When Dr. Matthew Harris started looking at whether losing weight through diet and exercise could actually prevent cancer, he expected to find some connection — but not a result this strong. Researchers at the University of Manchester in the United Kingdom have become the first team in the world to show that programs focused on eating better and moving more can lower the risk of obesity-related cancers by 15 percent in people with overweight or obesity.
The findings come from what scientists call a meta-analysis — a study of studies. The team gathered results from 22 separate clinical trials involving 12,893 participants. In those trials, researchers tracked people who joined structured diet and exercise programs and compared their cancer rates to people who did not. The participants lost between 0.4 and 10.4 percent more body weight than people in the control groups.
When the team zoomed in on the seven trials specifically measuring obesity-related cancers — the kinds of cancer linked to carrying extra body fat — the pattern was clear. Among 8,417 participants who developed 589 cancers, those who changed their behavior through diet and exercise showed a 15 percent lower risk. The statistics showed a 98 percent probability that this result was not due to chance.
"This study is the first to show that behavioral weight loss interventions reduce the incidence of obesity-related cancer in people living with overweight and obesity," the authors wrote.
Obesity is linked to at least 13 types of cancer, including colorectal, breast, endometrial, esophageal, and kidney cancers.
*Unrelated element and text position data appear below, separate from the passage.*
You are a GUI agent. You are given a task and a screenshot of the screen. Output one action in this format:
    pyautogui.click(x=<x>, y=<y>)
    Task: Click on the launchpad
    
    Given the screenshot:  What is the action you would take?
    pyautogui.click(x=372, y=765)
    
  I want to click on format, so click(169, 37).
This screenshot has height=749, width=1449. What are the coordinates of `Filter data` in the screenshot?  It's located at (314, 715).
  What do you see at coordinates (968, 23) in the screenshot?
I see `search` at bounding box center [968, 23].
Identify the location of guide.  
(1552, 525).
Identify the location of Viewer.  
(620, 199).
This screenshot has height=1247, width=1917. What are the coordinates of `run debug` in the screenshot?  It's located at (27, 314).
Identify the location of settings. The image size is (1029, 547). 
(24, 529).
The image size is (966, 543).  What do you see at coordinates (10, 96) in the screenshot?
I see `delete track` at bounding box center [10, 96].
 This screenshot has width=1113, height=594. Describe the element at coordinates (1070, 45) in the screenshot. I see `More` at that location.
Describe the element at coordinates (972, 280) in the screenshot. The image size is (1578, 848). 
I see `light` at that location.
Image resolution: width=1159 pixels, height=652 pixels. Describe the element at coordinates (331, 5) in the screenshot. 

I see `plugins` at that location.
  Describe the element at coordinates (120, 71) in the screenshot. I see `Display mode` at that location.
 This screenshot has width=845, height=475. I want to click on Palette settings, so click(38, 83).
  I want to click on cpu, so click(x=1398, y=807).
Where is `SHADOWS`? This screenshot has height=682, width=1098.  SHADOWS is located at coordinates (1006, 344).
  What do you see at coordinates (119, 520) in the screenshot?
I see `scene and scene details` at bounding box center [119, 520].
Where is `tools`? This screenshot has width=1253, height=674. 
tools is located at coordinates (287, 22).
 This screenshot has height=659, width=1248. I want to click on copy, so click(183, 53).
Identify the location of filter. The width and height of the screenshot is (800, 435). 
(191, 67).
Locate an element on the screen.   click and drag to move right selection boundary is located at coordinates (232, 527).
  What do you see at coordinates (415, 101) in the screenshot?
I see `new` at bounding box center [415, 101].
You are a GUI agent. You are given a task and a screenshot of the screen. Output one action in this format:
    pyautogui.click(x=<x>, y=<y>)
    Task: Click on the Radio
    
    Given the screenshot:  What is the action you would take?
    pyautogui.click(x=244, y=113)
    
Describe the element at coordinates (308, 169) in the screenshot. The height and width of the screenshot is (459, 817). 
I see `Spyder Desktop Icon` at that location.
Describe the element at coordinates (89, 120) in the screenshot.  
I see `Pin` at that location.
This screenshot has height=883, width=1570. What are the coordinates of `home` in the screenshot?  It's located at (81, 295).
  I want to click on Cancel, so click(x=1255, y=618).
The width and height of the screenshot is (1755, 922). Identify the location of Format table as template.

Doctors commonly measure body fat using body mass index, or BMI — a simple ratio of weight to height. Previous reviews of diet and exercise programs had been inconclusive, largely because earlier studies were small and did not follow people long enough to see meaningful cancer outcomes.
The new research was presented at the International Congress on Obesity 2026 in Mexico City, hosted by the World Obesity Federation. The studies included in the analysis had follow-up periods of at least 12 months, with 83 percent tracking participants for two years or more.
Professor Andrew Renehan, who co-led the study at the Manchester Cancer Research Center, acknowledged that the evidence still has limits. Some trials had quality concerns, and programs varied widely in how intense they were. Still, the researchers say the findings reinforce that helping people lose weight — whether through food choices, physical activity, or counseling — should be part of cancer prevention efforts.
"This study adds further support to the notion that weight loss from all forms of obesity treatment can reduce obesity-related cancer risk," Harris said. His team at the University of Manchester is now planning further studies to dig deeper into the connection — and to explore how weight-loss medications might fit into the picture alongside lifestyle programs.
For everyday people, the takeaway is straightforward: small, sustained changes in what you eat and how much you move may do more than shift the number on a scale. They might also lower your chances of developing cancer down the road.